Collected data:
⁂
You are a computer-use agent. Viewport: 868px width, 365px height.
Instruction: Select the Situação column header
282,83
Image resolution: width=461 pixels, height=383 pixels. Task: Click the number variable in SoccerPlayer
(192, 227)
⁂
→ **WHAT THE EXERCISE ASKS**
Give the data again, exactly.

→ **EXERCISE OUTPUT**
You are a computer-use agent. Viewport: 868px width, 365px height.
Instruction: Select the Situação column header
282,83
Image resolution: width=461 pixels, height=383 pixels. Task: Click the number variable in SoccerPlayer
(192, 227)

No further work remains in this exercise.